Wells Fargo says customers gave up right to sue by having signatures forged - petethomas
http://boingboing.net/2016/11/25/wells-fargo-says-that-its-cust.html
======
t0mas88
In the Netherlands a bank got destroyed a few years ago by a single person
starting a media campaign for a bank-run. This was done in response to "shady
practices" on the mortgage side of the bank.

He got people to withdraw over 600 million from DSB Bank in a few days, which
caused the bank to run out of liquidity and forced them to freeze accounts.
This meant they lost all trust in the market and needed to ask other banks for
emergency financing. All other banks declined (with good reasons, a bank
falling apart combined with pending legal action on the mortgage side is a
very high risk for them to take).

So within three weeks DSB was bankrupt. More here:
[https://en.wikipedia.org/wiki/DSB_Bank](https://en.wikipedia.org/wiki/DSB_Bank)

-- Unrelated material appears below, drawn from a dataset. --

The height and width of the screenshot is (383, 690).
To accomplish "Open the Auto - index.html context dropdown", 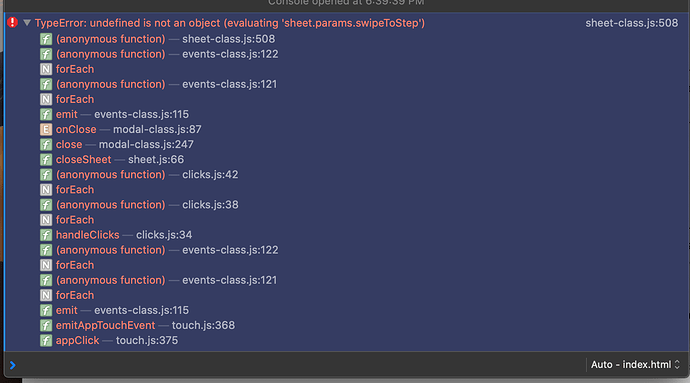I will (x=635, y=365).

I can imaging some disgruntled customers going after Wells Fargo in the same
way. They have severe legal action pending (which makes them risky for others
to save) and have destroyed their image by their reactions to this (which
makes it easier to motivate customers to take action). All ingredients that
killed DSB are there... The only difference is that DSB was one of the smaller
banks and Wells Fargo is huge.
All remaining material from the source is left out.